Raymond James analyst has warned that Apple is facing production hurdles which could lead to further delay in shipping of the iPhone X, which is currently scheduled to be available for preorder from October 27, and shipment planned for November 3. Apple has presented the phone more than a week ago but still have not wiped out the uncertainties about its actual arrival date.
“Interestingly, while the industry widely anticipated a shift in iPhone ramp timing, our checks suggest there was an incremental delay in the build plans – with orders firmed up as recently as last week – shifting production more into the December quarter. While our checks are ongoing, initial feedback from our meetings suggests that final production of iPhone X has not yet begun, with production expected to commence in mid-October. That production start is about a month later when compared to expectations a month ago, and about 2 months later than expectations at the end of June.”
Ultimately, it seems that finding an iPhone X in the weeks following the commercial launch and in time for winter festivals will be a much more difficult task than in the past years.
The iPhone X was one of the most anticipated smartphones of the year, especially because of the new technologies that Apple has implemented on the 10th-anniversary device.

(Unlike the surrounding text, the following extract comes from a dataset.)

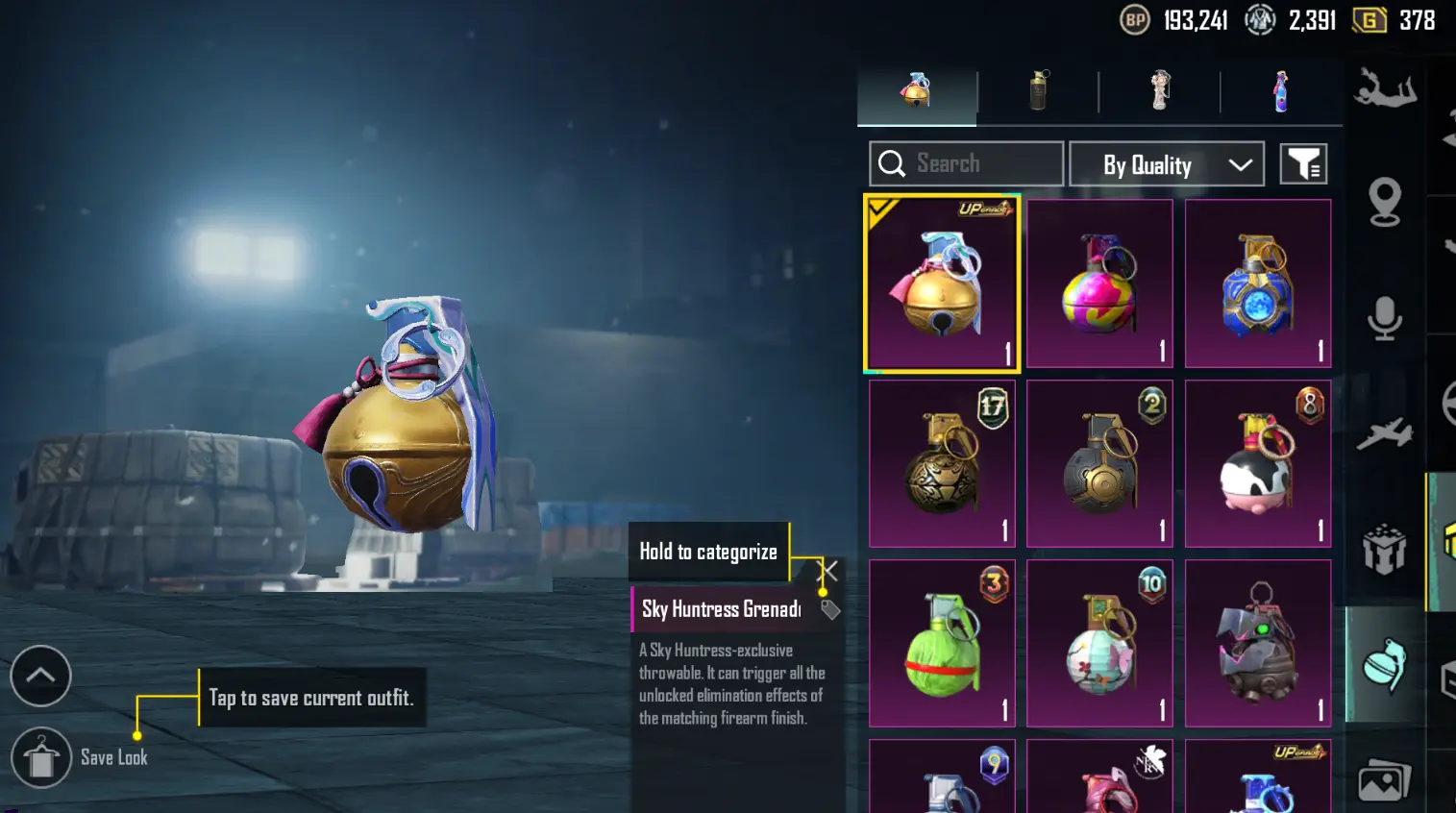Viewport: 1456px width, 813px height.
Task: Click the BP currency balance icon
Action: [1135, 19]
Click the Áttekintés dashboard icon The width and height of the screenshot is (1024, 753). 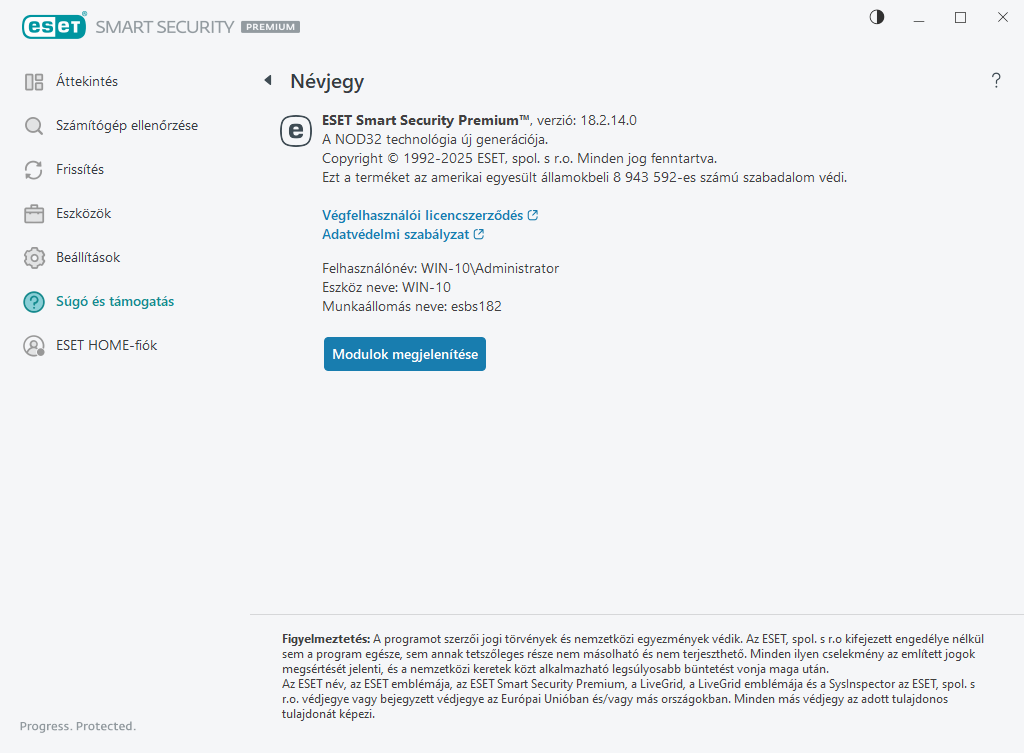pos(34,82)
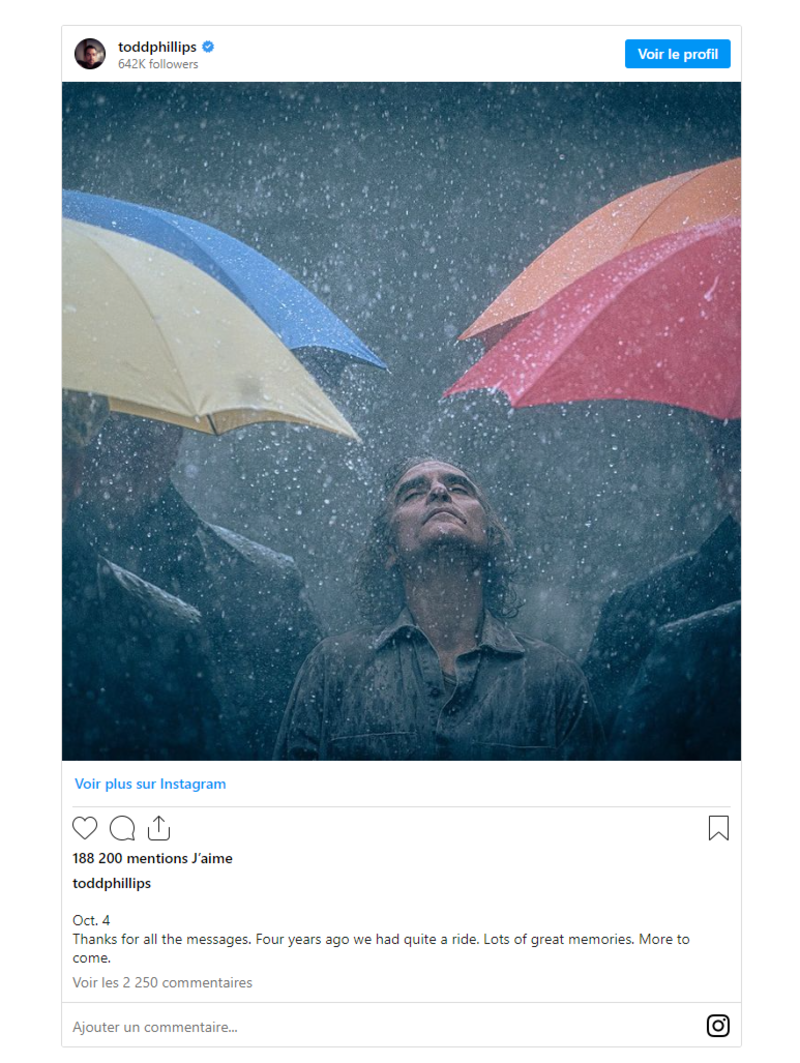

One of which it presented FaceID, facial recognition feature that uses 3D sensors to recognize the user’s face, using it as a ‘password’ for shopping authentication, laptop unlocking, and so on.
Unfortunately FaceID is only present in the most expensive model of the new line of iPhones, which will possibly limit the access of the great technology; but according to Ming-Chi Kuo, a popular analyst at KGI Securities, in 2018 this will change.
Kuo, who was right in his prediction that Apple would remove the Touch ID on the iPhone X, believes that next year facial recognition will become standard on all models released by the apple.
In other words, the Touch ID will be killed, passing the band and the crown to FaceID.
This can open up a world of possibilities not only to boost the use of biometrics, but also to make the 3D facial recognition feature even more exploited by developers, and new augmented reality based apps and experiments such as animojis, become even more popular.